Fraud that lead to the US property loan crisis unveiled in New York

Manhattan District Attorney Robert Morgenthau said the fraud was the kind of activity that led to the US's current property loan crisis. He confirmed that 12 of the 25, including two lawyers, have pleaded guilty to charges that include larceny and fraud.

AFG Financial Group and its accomplices stole millions of dollars from banks that had loaned money to buy real estate. The banks in some cases later sold the mortgage debts as investments, but because the investments were based on deals that never occurred, the banks, the property sellers, and the investors were left empty-handed.

Cheated banks and lenders included New Century Mortgage which lost $32.2 million, Countrywide Home Loans lost $7.9 million and Washington Mutual in Long Beach, New York which lost $8.6 million.

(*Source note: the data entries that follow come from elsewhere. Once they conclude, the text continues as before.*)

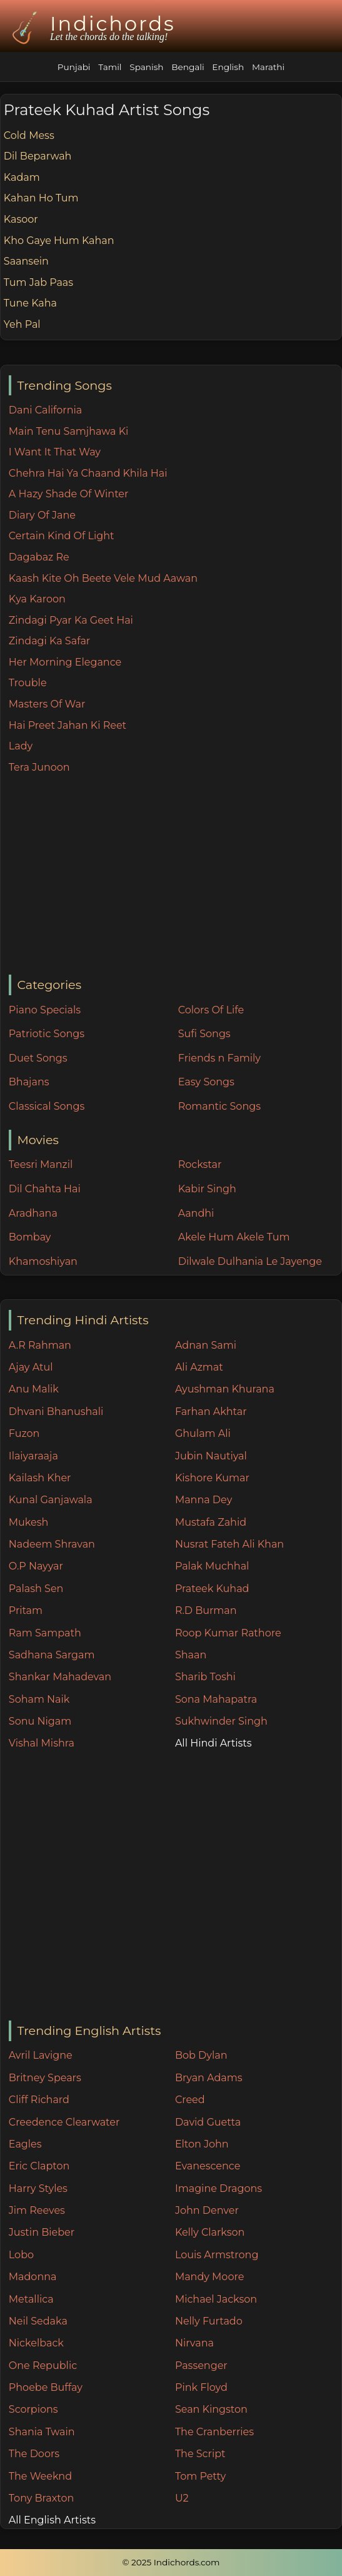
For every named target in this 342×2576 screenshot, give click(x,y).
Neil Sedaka (38, 2321)
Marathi (268, 67)
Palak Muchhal (212, 1566)
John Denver (207, 2210)
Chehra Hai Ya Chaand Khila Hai (88, 473)
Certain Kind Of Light (61, 536)
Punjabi (74, 67)
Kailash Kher (40, 1478)
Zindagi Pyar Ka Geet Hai (71, 620)
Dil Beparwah (38, 156)
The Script (200, 2454)
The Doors (34, 2454)
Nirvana (194, 2343)
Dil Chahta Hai (45, 1189)
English (228, 67)
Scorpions (33, 2409)
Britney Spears (45, 2078)
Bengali (187, 67)
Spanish (146, 67)
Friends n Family (219, 1058)
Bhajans (29, 1082)
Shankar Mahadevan (60, 1677)
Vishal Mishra (41, 1743)
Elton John (202, 2144)
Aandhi (196, 1213)
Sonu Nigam (40, 1721)
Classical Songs (46, 1106)
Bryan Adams (209, 2078)
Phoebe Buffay (46, 2387)
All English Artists (52, 2520)
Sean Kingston (211, 2409)
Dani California (45, 410)
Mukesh (29, 1522)
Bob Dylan (201, 2055)
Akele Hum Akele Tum (234, 1237)
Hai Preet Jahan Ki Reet (67, 725)
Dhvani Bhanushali (56, 1411)
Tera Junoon (39, 767)
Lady (21, 746)
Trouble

'This is one of the reasons for the mortgage crisis. This kind of activity is what led to the mortgage crisis,' Morgenthau declared. He said the suspects used inflated property appraisals and phony loan packages, forged forms, pay statements and bank documents to perpetrate the largest mortgage fraud ever in the New York City area.

At a news conference, Morgenthau showed a color photograph of an overgrown vacant Bronx lot that defendants claimed was the site of a two-family house in order to get a $500,000 mortgage.

The district attorney explained how AFG was set up specifically as a vehicle for the fraud. 'If it carried out any legitimate business it was by accident,' he said. He described how between June 2004 and April 2009 the group would find distressed real estate and then get a 'straw' buyer who had good credit but needed cash to front for the purchase of the property.

That buyer usually did not know the transaction was a sham. The buyers were told this was an investment opportunity that would help people save their homes, earn them and other investors a healthy return and cost them nothing but their signatures.

The AFG conspirators would strike a deal to buy and then get a bank to finance the purchase, Morgenthau said. The lawyers said they put the mortgage money in escrow accounts but they and their accomplices actually took the money without paying the seller or anyone else.

Meanwhile, the straw buyers were left with bad credit and no investment return and the lender foreclosed on the seller's property and took ownership. In some cases the banks had already sold worthless mortgage paper on the overvalued real estate on the secondary investment market.